Word for word, set down every record that appears below.
* * *
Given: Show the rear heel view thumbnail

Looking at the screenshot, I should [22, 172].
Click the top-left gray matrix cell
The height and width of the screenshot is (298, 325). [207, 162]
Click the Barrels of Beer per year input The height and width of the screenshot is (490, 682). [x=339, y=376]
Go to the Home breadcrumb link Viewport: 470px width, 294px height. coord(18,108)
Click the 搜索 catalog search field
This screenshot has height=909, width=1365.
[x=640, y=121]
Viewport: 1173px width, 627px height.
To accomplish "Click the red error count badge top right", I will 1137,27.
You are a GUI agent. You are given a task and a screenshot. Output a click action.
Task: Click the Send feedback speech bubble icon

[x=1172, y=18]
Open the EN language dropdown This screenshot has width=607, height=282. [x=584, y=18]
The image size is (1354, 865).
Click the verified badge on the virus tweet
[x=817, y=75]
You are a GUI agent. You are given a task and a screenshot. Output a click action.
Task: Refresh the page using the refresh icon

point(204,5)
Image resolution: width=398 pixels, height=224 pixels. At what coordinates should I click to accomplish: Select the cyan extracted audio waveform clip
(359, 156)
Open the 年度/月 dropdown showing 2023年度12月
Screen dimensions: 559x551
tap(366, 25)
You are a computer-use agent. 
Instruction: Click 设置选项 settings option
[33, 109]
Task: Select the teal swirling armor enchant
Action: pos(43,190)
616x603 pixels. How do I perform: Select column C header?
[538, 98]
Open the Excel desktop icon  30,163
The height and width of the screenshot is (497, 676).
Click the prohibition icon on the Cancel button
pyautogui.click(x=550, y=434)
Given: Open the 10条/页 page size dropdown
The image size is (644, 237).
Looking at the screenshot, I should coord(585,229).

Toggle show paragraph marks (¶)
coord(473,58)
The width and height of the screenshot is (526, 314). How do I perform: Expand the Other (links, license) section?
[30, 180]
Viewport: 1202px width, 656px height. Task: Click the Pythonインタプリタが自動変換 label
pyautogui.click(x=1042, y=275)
* * *
- Response for this exercise:
Given: Show the rear heel view thumbnail

Looking at the screenshot, I should [22, 172].
Click the top-left gray matrix cell
The height and width of the screenshot is (298, 325). [207, 162]
Click the Barrels of Beer per year input The height and width of the screenshot is (490, 682). [x=339, y=376]
Go to the Home breadcrumb link Viewport: 470px width, 294px height. coord(18,108)
Click the 搜索 catalog search field
This screenshot has height=909, width=1365.
[x=640, y=121]
Viewport: 1173px width, 627px height.
To accomplish "Click the red error count badge top right", I will 1137,27.
You are a GUI agent. You are given a task and a screenshot. Output a click action.
Task: Click the Send feedback speech bubble icon

[x=1172, y=18]
Open the EN language dropdown This screenshot has width=607, height=282. [x=584, y=18]
The image size is (1354, 865).
Click the verified badge on the virus tweet
[x=817, y=75]
You are a GUI agent. You are given a task and a screenshot. Output a click action.
Task: Refresh the page using the refresh icon

point(204,5)
Image resolution: width=398 pixels, height=224 pixels. At what coordinates should I click to accomplish: Select the cyan extracted audio waveform clip
(359, 156)
Open the 年度/月 dropdown showing 2023年度12月
Screen dimensions: 559x551
tap(366, 25)
You are a computer-use agent. 
Instruction: Click 设置选项 settings option
[33, 109]
Task: Select the teal swirling armor enchant
Action: pos(43,190)
616x603 pixels. How do I perform: Select column C header?
[538, 98]
Open the Excel desktop icon  30,163
The height and width of the screenshot is (497, 676).
Click the prohibition icon on the Cancel button
pyautogui.click(x=550, y=434)
Given: Open the 10条/页 page size dropdown
The image size is (644, 237).
Looking at the screenshot, I should coord(585,229).

Toggle show paragraph marks (¶)
coord(473,58)
The width and height of the screenshot is (526, 314). How do I perform: Expand the Other (links, license) section?
[30, 180]
Viewport: 1202px width, 656px height. Task: Click the Pythonインタプリタが自動変換 label
pyautogui.click(x=1042, y=275)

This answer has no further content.